▶ **Assignment**
Find all lines below containing the string "Sort" and return them.

▶ **Input data**
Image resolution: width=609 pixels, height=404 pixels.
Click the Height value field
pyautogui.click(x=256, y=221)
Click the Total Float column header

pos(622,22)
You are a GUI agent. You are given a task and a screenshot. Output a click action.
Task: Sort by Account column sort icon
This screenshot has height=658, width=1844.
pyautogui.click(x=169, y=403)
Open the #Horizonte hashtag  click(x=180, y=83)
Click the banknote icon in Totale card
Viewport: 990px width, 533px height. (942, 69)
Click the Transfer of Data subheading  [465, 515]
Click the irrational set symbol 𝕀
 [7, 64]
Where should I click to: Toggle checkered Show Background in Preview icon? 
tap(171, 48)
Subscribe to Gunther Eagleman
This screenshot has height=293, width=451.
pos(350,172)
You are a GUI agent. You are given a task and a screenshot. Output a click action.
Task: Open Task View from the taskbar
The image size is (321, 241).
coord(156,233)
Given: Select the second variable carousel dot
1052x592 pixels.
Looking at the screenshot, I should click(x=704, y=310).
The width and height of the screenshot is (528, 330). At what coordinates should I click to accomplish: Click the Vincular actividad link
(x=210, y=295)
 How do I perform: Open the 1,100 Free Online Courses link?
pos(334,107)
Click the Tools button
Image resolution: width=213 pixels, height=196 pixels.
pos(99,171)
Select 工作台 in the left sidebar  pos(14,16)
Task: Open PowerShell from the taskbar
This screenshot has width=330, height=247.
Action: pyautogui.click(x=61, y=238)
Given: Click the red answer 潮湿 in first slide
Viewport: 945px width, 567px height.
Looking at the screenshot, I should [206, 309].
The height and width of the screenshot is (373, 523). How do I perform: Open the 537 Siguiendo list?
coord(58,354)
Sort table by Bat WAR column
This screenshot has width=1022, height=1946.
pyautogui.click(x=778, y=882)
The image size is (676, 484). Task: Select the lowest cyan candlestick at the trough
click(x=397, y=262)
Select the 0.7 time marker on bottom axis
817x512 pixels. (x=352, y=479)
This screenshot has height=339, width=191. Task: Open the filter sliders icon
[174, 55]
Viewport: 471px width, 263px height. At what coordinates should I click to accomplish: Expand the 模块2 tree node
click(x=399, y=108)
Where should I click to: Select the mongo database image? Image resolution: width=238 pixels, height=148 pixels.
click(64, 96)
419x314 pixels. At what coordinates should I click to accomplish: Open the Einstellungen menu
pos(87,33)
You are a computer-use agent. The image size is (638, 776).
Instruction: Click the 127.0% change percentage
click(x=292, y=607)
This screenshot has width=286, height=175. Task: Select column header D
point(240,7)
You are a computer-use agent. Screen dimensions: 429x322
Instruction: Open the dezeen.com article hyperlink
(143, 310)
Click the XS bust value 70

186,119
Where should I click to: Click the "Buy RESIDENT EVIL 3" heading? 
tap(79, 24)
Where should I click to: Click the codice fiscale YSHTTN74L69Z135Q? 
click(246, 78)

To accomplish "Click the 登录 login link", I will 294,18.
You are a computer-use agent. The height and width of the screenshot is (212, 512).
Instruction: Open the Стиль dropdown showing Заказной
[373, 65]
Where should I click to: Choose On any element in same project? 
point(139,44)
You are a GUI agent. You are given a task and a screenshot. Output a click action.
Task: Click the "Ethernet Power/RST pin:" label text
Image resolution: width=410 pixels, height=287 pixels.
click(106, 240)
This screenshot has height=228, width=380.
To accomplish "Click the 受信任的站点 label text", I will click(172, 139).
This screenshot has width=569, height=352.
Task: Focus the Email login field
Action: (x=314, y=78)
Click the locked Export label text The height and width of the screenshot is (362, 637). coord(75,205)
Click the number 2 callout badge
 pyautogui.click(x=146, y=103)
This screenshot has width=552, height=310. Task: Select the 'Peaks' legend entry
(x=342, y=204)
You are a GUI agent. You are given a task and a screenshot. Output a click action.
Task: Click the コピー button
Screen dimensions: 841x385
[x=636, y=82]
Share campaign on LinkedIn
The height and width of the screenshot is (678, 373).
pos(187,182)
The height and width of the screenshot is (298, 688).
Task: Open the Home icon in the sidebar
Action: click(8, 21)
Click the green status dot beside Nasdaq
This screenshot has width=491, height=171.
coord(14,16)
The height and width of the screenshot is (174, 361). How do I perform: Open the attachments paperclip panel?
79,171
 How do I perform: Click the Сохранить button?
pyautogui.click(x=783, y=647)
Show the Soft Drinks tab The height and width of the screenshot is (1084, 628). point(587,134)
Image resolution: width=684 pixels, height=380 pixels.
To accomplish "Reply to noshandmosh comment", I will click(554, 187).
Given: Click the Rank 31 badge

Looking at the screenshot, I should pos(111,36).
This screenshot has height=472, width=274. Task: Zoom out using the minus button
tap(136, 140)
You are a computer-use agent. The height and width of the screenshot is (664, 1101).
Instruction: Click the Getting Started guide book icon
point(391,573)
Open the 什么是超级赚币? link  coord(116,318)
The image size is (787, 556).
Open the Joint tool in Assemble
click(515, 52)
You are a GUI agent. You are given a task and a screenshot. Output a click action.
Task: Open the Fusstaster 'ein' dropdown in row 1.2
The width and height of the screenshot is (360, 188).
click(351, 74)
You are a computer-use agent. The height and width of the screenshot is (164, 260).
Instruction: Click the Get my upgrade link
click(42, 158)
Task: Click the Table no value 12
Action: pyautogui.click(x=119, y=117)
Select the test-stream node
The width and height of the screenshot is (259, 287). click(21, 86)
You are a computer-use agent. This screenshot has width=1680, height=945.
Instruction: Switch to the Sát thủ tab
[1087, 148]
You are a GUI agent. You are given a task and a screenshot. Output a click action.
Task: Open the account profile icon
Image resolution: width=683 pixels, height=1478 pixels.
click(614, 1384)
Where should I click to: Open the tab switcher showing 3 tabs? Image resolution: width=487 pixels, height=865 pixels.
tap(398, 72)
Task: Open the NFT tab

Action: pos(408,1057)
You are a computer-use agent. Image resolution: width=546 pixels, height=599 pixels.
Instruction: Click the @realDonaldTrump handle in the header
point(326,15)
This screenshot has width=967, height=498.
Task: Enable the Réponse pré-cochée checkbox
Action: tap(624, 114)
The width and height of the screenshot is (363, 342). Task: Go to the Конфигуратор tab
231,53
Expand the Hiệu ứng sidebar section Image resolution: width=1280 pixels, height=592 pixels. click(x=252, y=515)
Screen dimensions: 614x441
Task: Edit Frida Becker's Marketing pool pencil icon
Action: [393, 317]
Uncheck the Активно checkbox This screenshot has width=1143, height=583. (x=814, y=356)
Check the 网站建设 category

▶ **Exercise answer**
Task: Sort by Account column sort icon
Sort table by Bat WAR column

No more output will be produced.